There is a large measure of caution here, of measuring twice before cutting once. And so far, the balancing act seems to be keeping Floyd on its feet, and only occasionally do you have to sit through more than one light change at the single traffic light in town. (“Reasons”)

First returns to this topic that began several years earlier with an update, and in doing so shows importance of the discussion that happened in his comments. Though First’s early audience mostly came from around the world and he did not write primarily for an audience of local readers, the discussion that occurred in his comments over the course of several blog posts suggest an evolution in audience was underway. In fact, it is the dialogue of voices from around the country with locals from down the road that enabled First to become more aware of the how is blogging might related to the local issues affecting Floyd County.

In the fall of 2008, much of First’s blogging looks similar to the blogging he was doing six years ago. On November 21, he marks the change of seasons by photographing the first occurrence of ice: “The margins of the creek are just beginning to crust over with ice. Some of the ponds between home and work are showing a thin glaze of ice in patches on the surface” (“Iceman”). On Nov. 25^th^, he describes a visit to farm in nearby Grayson:

Getting out of the car at the home we were visiting, I was struck by the radiant light from the two tractors waiting patiently in the monochrome barn. They seemed almost alive, animated cartoon machinery granting a splash of otherworldly color on the grayest of early winter days. (“Visiting”)

Two photos, one of icicles and the other of red tractors next to an old barn

Image : Fred First (“The Iceman Cometh”; “Visiting the Neighbors”).

On other days, though, he sounds like Simon St. Laurent or Lisa Williams, as when he describes his recent attendance at a community meeting to discuss spraying near power lines along a tributary of Back Creek in western Roanoke County. On November 17, he posts the details of a meeting to take place later that week at the county administrative building, and then on Thursday after the meeting he offers to write up his notes from the digital recording he has made.

Moreover, the writing that began in his blog has spilled out into other media and settings. In April 2006, First published Slow Road Home: A Blue Ridge Book of Days, an edited and expanded collection of blog posts from his first few years of Fragments of Floyd, and a second collection is due to be published in 2009. He has also become a regular essayist on Roanoke’s NPR station, he writes a regular column, A Road Less Traveled, in the Floyd Press, and he periodically presents a photo-memoir of photographs, music, and spoken work to live audiences around the area.
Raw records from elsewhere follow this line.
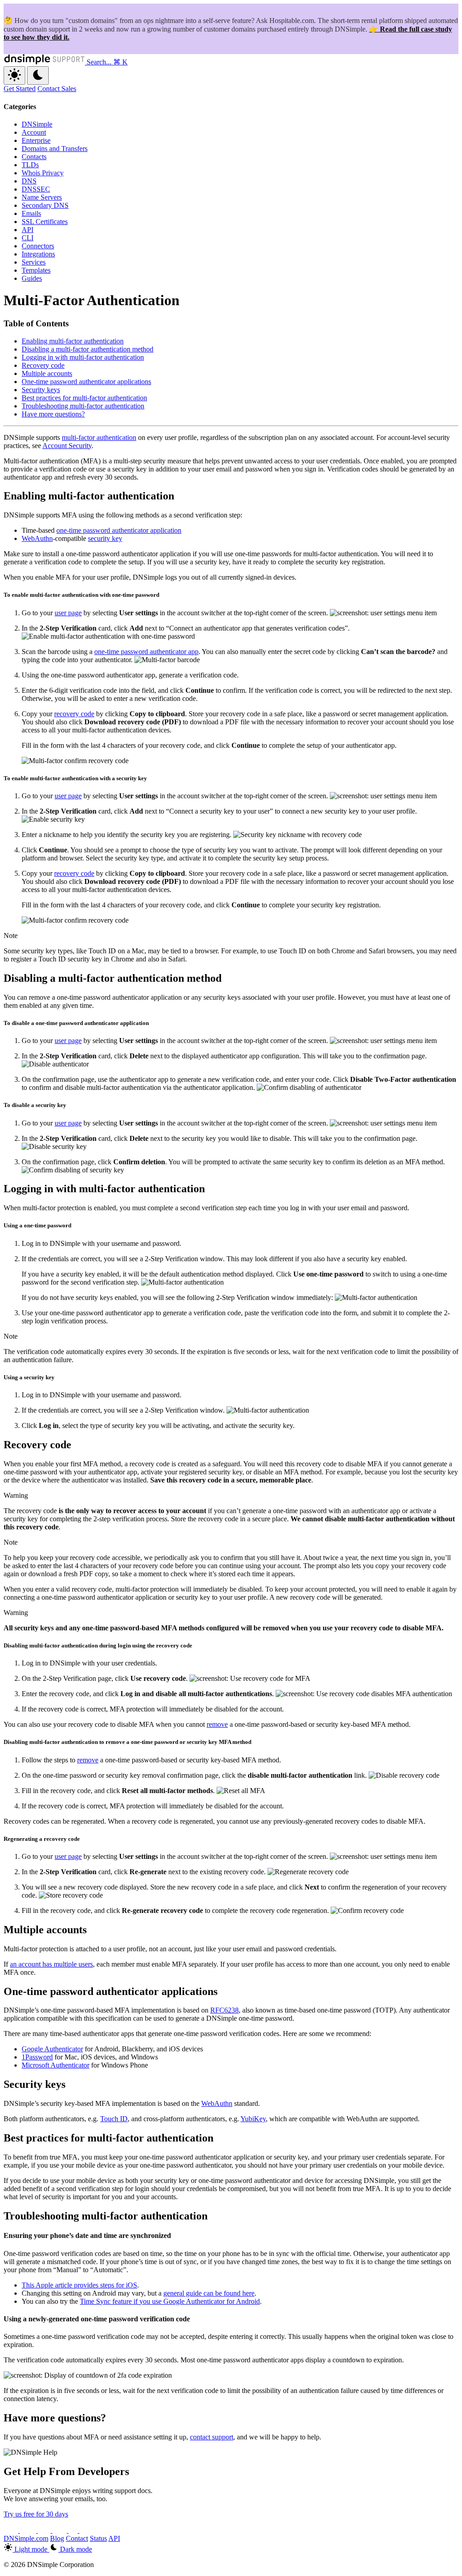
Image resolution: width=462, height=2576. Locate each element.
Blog (57, 2538)
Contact (77, 2538)
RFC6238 (224, 2010)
While First’s place blogging began in the essayistic mode of the Ecotone group, he gradually adopts many traits of the journalistic style as he writes with increasing frequency both about his place and for those in that place. First refused to choose between either mode, however, and he provides useful examples of someone who is not afraid to use all means at his disposal to connect with place, drawing on a variety of genres, both online and print, as well as a variety of audiences, both local and distant. In First’s approach to blogging, both neighbors and visitors have place in his circle of friends, and though the complexities of network locality can often make it challenging to situate everyone comfortably in one place, he manages to make everyone feel welcome.